After having had engaged in a seemingly innocuous flirtation with the baker, I sat outside on a park bench to relish every morsel of my pain au chocolaté. Despite his octogenarian status, crooked teeth, and corpulent belly, he had managed to seduce me as he flirted outrageously, spicing his flow of compliments with oohs, ahhs and mon chéri. I suppose his scintillating ability to create a masterpiece out of chocolate, butter and eggs had helped as well. .

I meandered down a path, the blurred lights garlanding the narrow passageway, and came across a market. While it is a novelty in NY find asparagus spears lying in stacked bundles side by side juxtaposed by baskets of ripened cheeses and barrels of bitter-sweet apples, here it is an assumed luxury for the life of a Parisian. I was not immune to the constant sensory assault that was Paris and found myself tasting-pinching-licking-drinking-sipping-crunching all the tidbits to which I was invited by the boisterous vendors.

I had no schedule, no appointments, no commitments and so I wandered the streets, enjoying the serendipity of not having plans other than to devour the myriad of tastes, sights and sounds which quite confounded the senses.

Flipping through a magazine I came across an advertisement for a cooking course and was intrigued by the idea. Until I remembered my inability to cook even the simplest of dishes without producing a bowl of slop coupled with my fear of being chastised by a presumptuous chef in French.

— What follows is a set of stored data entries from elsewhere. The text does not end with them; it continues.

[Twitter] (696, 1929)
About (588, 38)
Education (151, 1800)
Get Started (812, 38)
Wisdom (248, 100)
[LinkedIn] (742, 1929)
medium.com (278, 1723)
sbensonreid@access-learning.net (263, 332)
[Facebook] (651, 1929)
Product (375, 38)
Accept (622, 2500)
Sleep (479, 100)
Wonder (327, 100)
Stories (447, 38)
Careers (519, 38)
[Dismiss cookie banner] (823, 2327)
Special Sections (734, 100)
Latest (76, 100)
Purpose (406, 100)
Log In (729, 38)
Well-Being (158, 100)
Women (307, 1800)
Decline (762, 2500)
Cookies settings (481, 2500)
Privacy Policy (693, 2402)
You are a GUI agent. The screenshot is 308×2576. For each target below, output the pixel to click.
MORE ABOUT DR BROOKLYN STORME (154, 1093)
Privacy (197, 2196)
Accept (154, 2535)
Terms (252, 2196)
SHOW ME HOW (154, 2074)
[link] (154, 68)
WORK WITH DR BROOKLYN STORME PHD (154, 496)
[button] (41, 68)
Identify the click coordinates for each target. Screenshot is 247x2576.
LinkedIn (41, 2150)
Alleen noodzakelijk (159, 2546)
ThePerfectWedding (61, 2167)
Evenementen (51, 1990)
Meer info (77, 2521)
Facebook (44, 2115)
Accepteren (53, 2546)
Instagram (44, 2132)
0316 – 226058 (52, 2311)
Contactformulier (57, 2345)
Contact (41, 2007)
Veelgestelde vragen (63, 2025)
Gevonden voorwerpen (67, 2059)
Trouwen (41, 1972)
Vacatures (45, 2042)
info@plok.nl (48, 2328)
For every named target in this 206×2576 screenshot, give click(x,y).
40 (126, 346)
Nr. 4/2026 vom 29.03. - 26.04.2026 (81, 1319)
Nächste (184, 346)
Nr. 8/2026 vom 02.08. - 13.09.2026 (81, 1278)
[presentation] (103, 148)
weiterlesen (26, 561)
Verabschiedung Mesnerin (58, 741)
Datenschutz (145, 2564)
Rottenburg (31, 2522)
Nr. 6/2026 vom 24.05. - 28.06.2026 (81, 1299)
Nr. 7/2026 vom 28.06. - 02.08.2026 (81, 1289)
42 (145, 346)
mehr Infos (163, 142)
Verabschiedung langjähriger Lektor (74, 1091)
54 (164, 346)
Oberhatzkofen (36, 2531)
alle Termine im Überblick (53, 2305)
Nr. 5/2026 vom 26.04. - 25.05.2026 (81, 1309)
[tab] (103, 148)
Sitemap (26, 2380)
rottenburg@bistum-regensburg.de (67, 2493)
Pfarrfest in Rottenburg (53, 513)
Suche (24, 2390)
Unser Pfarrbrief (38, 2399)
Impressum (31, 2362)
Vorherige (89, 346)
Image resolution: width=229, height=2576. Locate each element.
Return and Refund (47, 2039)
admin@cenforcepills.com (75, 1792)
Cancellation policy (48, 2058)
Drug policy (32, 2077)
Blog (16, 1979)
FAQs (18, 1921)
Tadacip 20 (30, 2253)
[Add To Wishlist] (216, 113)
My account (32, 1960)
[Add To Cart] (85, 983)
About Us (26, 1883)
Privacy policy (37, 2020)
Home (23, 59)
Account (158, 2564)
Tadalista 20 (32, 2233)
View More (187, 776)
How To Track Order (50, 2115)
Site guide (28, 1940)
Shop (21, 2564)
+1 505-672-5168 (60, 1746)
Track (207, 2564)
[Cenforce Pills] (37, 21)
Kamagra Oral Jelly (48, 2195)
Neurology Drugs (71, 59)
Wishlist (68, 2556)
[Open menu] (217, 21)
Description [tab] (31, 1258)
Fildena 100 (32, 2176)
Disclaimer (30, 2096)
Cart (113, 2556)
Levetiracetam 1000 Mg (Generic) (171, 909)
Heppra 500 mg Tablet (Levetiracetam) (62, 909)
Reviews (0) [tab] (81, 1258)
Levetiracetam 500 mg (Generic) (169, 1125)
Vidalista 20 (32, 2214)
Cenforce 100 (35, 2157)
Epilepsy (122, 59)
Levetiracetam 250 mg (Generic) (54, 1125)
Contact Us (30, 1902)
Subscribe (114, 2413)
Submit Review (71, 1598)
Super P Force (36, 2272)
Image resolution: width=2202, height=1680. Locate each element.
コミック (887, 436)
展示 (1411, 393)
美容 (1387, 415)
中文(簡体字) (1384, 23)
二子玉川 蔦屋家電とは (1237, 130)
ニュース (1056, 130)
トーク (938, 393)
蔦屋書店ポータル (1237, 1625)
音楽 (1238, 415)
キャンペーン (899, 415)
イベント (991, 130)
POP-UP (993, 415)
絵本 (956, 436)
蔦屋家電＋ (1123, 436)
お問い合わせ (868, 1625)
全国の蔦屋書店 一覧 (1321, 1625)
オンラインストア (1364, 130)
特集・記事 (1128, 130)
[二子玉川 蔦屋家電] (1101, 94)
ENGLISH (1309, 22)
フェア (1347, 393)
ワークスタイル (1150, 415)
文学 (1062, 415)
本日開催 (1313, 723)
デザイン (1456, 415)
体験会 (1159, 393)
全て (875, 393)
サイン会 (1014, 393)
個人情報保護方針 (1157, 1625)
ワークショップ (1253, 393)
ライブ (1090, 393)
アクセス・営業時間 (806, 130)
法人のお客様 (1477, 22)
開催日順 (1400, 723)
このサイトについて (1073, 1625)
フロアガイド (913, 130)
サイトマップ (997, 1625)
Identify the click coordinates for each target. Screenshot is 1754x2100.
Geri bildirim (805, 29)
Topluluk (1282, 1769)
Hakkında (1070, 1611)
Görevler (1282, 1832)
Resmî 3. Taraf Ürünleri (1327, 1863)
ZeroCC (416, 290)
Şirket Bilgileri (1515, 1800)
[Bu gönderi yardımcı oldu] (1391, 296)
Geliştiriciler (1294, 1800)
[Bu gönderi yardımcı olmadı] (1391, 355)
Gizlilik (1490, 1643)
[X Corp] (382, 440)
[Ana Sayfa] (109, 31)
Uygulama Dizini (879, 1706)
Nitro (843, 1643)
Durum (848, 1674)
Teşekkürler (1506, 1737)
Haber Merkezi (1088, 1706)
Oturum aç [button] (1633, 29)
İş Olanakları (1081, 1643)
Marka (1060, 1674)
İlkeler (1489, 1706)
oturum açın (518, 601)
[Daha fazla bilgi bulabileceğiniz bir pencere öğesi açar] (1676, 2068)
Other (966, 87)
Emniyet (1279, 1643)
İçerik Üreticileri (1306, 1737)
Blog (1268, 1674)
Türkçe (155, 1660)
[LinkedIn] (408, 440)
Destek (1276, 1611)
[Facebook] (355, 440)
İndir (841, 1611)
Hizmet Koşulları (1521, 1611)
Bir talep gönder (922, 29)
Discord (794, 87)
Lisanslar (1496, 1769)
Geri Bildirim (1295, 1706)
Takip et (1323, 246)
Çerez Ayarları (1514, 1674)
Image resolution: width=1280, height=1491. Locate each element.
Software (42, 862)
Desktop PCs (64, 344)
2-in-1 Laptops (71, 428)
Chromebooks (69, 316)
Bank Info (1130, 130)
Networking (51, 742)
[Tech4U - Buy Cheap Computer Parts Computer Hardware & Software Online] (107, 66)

Bah, as the little train, I mumbled to myself “I think I can I think I can” and walked to the school, almost hoping that the class would be full and I would be liberated of this silly endeavor.

Quite shyly, like a lumbering mountaineer entering a room filled with debonair men in tails, I peeked into the classroom. Alas, the chef and teacher was a sweet and approachable man who welcomed me into the room with a grand sweep of his arm.

Seated at one of the tables was a man of exceptional allure, whose eyes flashed with both mischief and promise.